Süddeutsche Zeitung - Deutschland | Montag, 18. Mai 2009
Klaus Brill über die innere Befindlichkeit der Europäischen Union
Anlässlich einer Tagung im rumänischen Siebenbürgen zum Thema Europa als Erinnerungsraum analysiert Klaus Brill in der links-liberalen Süddeutschen Zeitung die Sichtweise der neuen Beitrittsländer auf Europa: "Europa war vor 20 Jahren für Millionen Slowaken, Tschechen, Ungarn, Polen oder Rumänen eine Chiffre für zivilisatorische Errungenschaften, die den Bewohnern des kommunistischen Machtbereichs versagt geblieben waren: Freiheit, Demokratie, Wohlstand.
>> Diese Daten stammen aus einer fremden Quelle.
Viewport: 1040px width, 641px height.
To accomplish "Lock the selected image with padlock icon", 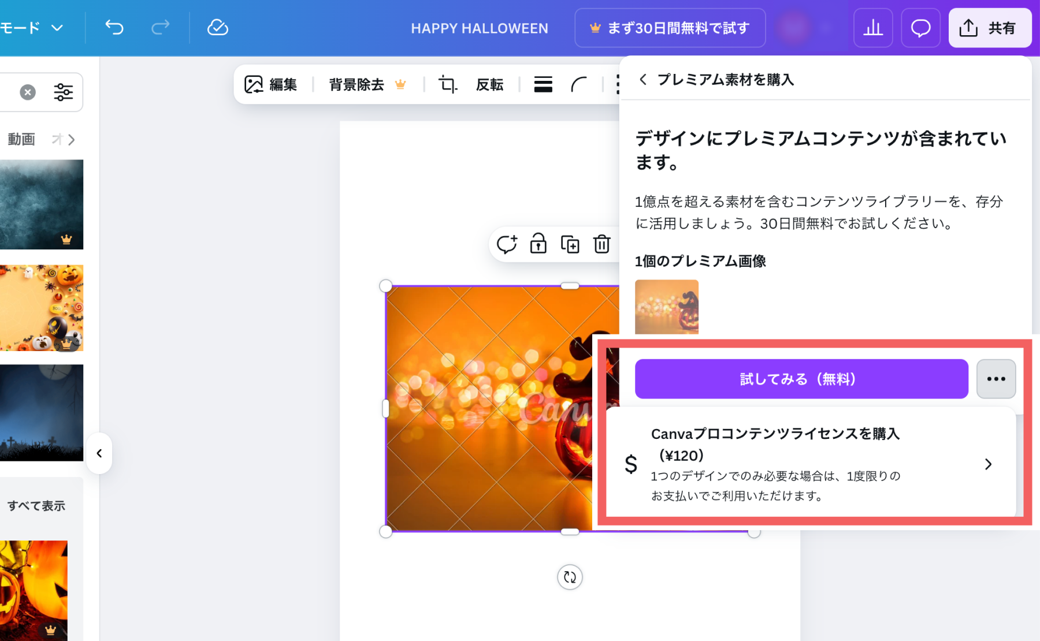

Auch in der Ukraine war später die orangene Revolution auf das Sehnsuchtsziel Europa ausgerichtet, so wie es heute der Aufstand der Studenten in Moldawien ist. Europa hieß und heißt für die Bewohner seiner östlichen Hälfte: dazugehören. Die Begeisterung von 1989 ist längst verflogen und hat bei vielen Intellektuellen einer tiefen Enttäuschung Platz gemacht. Realität ist nämlich, wie [der slowakische Professor für Slawistik Peter] Zajac meint, dass vor den Kulissen des Übergangs die alten Theaterstücke weitergespielt werden. ... Europa also [wird] heute als zerplatzter Traum, als Chiffre für Missbrauch und Unvermögen [gesehen]. Von der EU, dem Exekutiv-Organ der Hoffnung, nicht verschuldet, aber auch nicht verhindert. Solche Analysen sind mitzubedenken, wenn man jetzt im Vorfeld der Europawahl vom 7. Juni die Erwartungen sortiert und wieder einmal die Validität der Idee Europa überprüft. Der Kontinent ist weiter zweigeteilt in seiner inneren Befindlichkeit."